Life in the Balance
One of my most vivid childhood memories is of being taken by my parents to the circus. The roar of the lions, the lumbering dance of the elephants, the antics of the clowns: all these brought great excitement and joy to the kids of all ages.
Then, with a fanfare, our attention was drawn to the high wire, stretched high above the sawdust ring. The drama was always heightened by a drum roll, and we all watched anxiously to see if the tight rope walker would make it across the wire. Inevitably, the crowd would gasp as, about half way across, the artiste seemed to hesitate, sway and almost fall. The long pole they carried would swing furiously up and down, as the performer fought to get back to equilibrium. I hated those moments. I always felt a strange sense of relief when that act was over.
Sometimes life can throw us off balance. A crisis, a loss, a change, big or small, and suddenly we find ourselves struggling to get back to equilibrium. Life is out of kilter, and we may experience a sense of shakiness and instability, wondering if we will ever get back on track.
We all need to find our “centre of gravity” in life. I have often wondered why, in times of trouble, or confronted by danger or challenge, many people’s first instinct is to pray to God. The Almighty may not usually play a significant role in that person’s life, but when crisis comes, they turn to God for help. Why should that be? I suspect it is an attempt to get back to our centre. When life seems off balance, we retreat to the place where we find safety, security and comfort. Sometimes, in grief, the person who has died has been the centre of another’s life. In such situations, the person may regularly visit the cemetery, and even talk to their loved one, in an attempt to stay connected to their centre. Yet, with that focal point missing, the grieving process becomes an attempt to find and establish a new centre point. This is an extraordinarily difficult task.
WHAT IS AT THE CENTRE OF LIFE? While there may be different answers, it is ultimately focused on “Who I am”. Like a stone thrown into a mill pond, my identity is the starting point from which the ripples of intimacy, creativity and integrity proceed. Identity is something that is established early on in life. It is often determined by the messages given to us by parents, teachers, peers, and complicating the issue, this can be positive OR negative. While it might be preferable to be otherwise, the reality is our identity is often colored by the attitudes and inputs of others. With these expectations, we often try to express our identity in our relationships, our work, and in the things we do in life that make us feel good about ourselves … or BAD about ourselves, sabotaging myself if that is the “message” that I have chosen to believe about who I am. Throughout life, I believe we try to “reconnect” — with God, with our roots, with our centre, with ourselves — in fact, with whatever gives us any sense of safety, security and being loved.

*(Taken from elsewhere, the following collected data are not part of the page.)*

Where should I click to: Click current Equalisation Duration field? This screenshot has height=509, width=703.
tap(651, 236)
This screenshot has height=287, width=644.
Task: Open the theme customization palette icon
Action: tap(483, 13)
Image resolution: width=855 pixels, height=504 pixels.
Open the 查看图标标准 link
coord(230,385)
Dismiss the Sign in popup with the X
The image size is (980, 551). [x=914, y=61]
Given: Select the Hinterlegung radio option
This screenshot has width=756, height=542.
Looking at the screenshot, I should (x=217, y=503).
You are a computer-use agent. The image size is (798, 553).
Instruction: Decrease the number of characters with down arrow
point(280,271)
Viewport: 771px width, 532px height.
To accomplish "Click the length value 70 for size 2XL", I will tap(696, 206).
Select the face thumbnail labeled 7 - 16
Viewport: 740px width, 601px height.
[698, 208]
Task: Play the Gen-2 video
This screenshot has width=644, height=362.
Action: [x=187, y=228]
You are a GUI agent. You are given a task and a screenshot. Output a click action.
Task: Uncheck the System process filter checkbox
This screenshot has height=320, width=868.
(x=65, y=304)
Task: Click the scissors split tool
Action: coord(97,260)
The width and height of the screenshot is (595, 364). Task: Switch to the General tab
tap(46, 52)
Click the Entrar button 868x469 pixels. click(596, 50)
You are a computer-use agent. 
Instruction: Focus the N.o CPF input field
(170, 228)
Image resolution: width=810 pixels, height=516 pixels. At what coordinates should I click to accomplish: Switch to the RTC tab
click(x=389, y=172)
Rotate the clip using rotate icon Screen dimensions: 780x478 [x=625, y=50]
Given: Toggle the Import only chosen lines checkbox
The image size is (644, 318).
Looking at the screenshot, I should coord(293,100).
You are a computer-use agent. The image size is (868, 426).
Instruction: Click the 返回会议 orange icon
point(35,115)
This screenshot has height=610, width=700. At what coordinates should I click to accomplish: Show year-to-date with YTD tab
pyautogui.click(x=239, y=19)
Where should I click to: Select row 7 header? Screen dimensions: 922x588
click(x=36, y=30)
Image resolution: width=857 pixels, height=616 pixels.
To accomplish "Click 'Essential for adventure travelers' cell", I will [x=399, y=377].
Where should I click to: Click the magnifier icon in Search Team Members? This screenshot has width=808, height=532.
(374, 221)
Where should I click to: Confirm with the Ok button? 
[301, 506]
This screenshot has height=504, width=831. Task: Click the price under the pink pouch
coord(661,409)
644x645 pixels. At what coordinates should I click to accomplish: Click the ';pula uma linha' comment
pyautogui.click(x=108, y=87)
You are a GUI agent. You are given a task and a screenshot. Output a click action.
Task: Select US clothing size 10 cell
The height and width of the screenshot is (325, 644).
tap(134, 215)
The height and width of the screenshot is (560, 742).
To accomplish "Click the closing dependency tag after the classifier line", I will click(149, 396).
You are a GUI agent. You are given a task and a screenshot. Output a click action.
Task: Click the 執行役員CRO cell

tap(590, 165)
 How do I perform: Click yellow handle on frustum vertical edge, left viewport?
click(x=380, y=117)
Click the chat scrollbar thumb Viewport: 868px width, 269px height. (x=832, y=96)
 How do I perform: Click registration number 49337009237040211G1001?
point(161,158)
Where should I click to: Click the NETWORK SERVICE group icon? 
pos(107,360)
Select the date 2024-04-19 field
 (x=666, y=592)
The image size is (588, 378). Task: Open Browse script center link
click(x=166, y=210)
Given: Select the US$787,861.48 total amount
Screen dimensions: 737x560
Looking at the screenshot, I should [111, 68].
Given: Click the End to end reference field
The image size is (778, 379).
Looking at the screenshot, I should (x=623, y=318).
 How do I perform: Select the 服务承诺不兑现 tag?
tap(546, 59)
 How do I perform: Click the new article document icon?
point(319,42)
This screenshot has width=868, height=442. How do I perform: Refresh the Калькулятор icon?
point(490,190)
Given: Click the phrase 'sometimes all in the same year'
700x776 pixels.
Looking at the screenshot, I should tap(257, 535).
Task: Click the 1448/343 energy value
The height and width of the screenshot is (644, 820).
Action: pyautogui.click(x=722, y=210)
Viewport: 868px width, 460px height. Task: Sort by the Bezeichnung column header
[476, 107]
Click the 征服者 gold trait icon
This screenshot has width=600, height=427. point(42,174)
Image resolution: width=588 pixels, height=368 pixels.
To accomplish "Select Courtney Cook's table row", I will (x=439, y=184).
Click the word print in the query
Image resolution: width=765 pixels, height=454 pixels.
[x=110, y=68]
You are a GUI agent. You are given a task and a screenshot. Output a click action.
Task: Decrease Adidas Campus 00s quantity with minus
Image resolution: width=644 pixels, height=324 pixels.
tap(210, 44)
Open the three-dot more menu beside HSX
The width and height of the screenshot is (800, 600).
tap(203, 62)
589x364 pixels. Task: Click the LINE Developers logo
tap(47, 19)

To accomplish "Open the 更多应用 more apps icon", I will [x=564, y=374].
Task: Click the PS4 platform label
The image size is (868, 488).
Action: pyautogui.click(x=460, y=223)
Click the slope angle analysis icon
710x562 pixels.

I never did like high wire acts. That’s because on that first occasion I was taken to the circus, the lady on the high wire fell off. She made it to the middle of the wire, swayed back and forth, and to the horror of the crowd, she fell. Thank goodness there was a safety net. She bounced a couple of times, made her way to the ladder, and was soon making another attempt at the difficult walk, successfully as I remember.
We all need a supportive safety net which not only breaks the fall, but which encourages people to climb back up and try again…sometimes more than once. That’s not easy. But that’s life.
We have often been guilty of seeing people taking a few steps on to the wire and then, assuming they are “OK”, “doing well”, or “being strong”, leaving them to get on with it. The struggle to regain equilibrium often occurs in the MIDDLE of the journey. And that is usually after most people think we should be back on our feet.
Regaining equilibrium is never easy. Sometimes it demands a lot of furious maneuvering back and forth, and even a couple of falls, hopefully into a safety net, to get us back to where our journey can continue.